**DO THIS:** Copy these lines, substituting "Command" for "Instruction" and leaving everything else unchanged.

**RECORDS FOR THE EXERCISE:**
····················

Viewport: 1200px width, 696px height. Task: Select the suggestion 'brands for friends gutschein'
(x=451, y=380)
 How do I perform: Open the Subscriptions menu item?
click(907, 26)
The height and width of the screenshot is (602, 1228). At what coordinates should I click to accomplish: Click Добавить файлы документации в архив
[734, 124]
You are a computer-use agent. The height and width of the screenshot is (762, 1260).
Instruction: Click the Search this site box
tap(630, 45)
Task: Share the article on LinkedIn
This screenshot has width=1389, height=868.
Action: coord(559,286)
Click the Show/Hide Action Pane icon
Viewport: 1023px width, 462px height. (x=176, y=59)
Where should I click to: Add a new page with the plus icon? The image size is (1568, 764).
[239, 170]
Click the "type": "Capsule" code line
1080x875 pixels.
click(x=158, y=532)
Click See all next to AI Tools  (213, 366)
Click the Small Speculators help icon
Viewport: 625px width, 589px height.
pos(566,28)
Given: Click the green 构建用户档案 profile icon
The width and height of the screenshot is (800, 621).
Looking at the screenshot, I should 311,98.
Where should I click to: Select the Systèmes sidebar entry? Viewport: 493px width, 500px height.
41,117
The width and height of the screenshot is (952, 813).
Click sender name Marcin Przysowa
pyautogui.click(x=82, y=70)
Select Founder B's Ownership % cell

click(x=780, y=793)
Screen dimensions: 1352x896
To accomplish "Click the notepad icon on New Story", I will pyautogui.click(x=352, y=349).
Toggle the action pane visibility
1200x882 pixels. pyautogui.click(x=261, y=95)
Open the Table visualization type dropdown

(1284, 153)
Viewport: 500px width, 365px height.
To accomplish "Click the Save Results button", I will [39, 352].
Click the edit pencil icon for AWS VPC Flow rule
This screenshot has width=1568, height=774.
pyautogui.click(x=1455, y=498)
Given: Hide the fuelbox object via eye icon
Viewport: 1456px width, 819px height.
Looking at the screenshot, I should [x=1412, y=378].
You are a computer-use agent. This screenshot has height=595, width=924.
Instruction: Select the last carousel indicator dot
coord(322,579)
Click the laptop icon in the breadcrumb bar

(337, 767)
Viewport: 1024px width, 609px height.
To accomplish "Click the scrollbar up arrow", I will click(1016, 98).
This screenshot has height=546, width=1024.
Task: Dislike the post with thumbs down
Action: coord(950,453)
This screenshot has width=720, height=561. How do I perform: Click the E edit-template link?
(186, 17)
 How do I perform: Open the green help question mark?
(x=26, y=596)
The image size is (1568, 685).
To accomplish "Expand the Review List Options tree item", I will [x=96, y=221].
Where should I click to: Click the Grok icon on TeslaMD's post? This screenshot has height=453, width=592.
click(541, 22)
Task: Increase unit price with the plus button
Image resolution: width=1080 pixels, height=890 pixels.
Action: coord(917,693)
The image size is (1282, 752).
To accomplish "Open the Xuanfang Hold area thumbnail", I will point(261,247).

····················

**EXPECTED ANSWER:**
Viewport: 1200px width, 696px height. Task: Select the suggestion 'brands for friends gutschein'
(x=451, y=380)
 How do I perform: Open the Subscriptions menu item?
click(907, 26)
The height and width of the screenshot is (602, 1228). At what coordinates should I click to accomplish: Click Добавить файлы документации в архив
[734, 124]
You are a computer-use agent. The height and width of the screenshot is (762, 1260).
Command: Click the Search this site box
tap(630, 45)
Task: Share the article on LinkedIn
This screenshot has width=1389, height=868.
Action: coord(559,286)
Click the Show/Hide Action Pane icon
Viewport: 1023px width, 462px height. (x=176, y=59)
Where should I click to: Add a new page with the plus icon? The image size is (1568, 764).
[239, 170]
Click the "type": "Capsule" code line
1080x875 pixels.
click(x=158, y=532)
Click See all next to AI Tools  (213, 366)
Click the Small Speculators help icon
Viewport: 625px width, 589px height.
pos(566,28)
Given: Click the green 构建用户档案 profile icon
The width and height of the screenshot is (800, 621).
Looking at the screenshot, I should 311,98.
Where should I click to: Select the Systèmes sidebar entry? Viewport: 493px width, 500px height.
41,117
The width and height of the screenshot is (952, 813).
Click sender name Marcin Przysowa
pyautogui.click(x=82, y=70)
Select Founder B's Ownership % cell

click(x=780, y=793)
Screen dimensions: 1352x896
To accomplish "Click the notepad icon on New Story", I will pyautogui.click(x=352, y=349).
Toggle the action pane visibility
1200x882 pixels. pyautogui.click(x=261, y=95)
Open the Table visualization type dropdown

(1284, 153)
Viewport: 500px width, 365px height.
To accomplish "Click the Save Results button", I will [39, 352].
Click the edit pencil icon for AWS VPC Flow rule
This screenshot has width=1568, height=774.
pyautogui.click(x=1455, y=498)
Given: Hide the fuelbox object via eye icon
Viewport: 1456px width, 819px height.
Looking at the screenshot, I should [x=1412, y=378].
You are a computer-use agent. This screenshot has height=595, width=924.
Command: Select the last carousel indicator dot
coord(322,579)
Click the laptop icon in the breadcrumb bar

(337, 767)
Viewport: 1024px width, 609px height.
To accomplish "Click the scrollbar up arrow", I will click(1016, 98).
This screenshot has height=546, width=1024.
Task: Dislike the post with thumbs down
Action: coord(950,453)
This screenshot has width=720, height=561. How do I perform: Click the E edit-template link?
(186, 17)
 How do I perform: Open the green help question mark?
(x=26, y=596)
The image size is (1568, 685).
To accomplish "Expand the Review List Options tree item", I will [x=96, y=221].
Where should I click to: Click the Grok icon on TeslaMD's post? This screenshot has height=453, width=592.
click(541, 22)
Task: Increase unit price with the plus button
Image resolution: width=1080 pixels, height=890 pixels.
Action: coord(917,693)
The image size is (1282, 752).
To accomplish "Open the Xuanfang Hold area thumbnail", I will point(261,247).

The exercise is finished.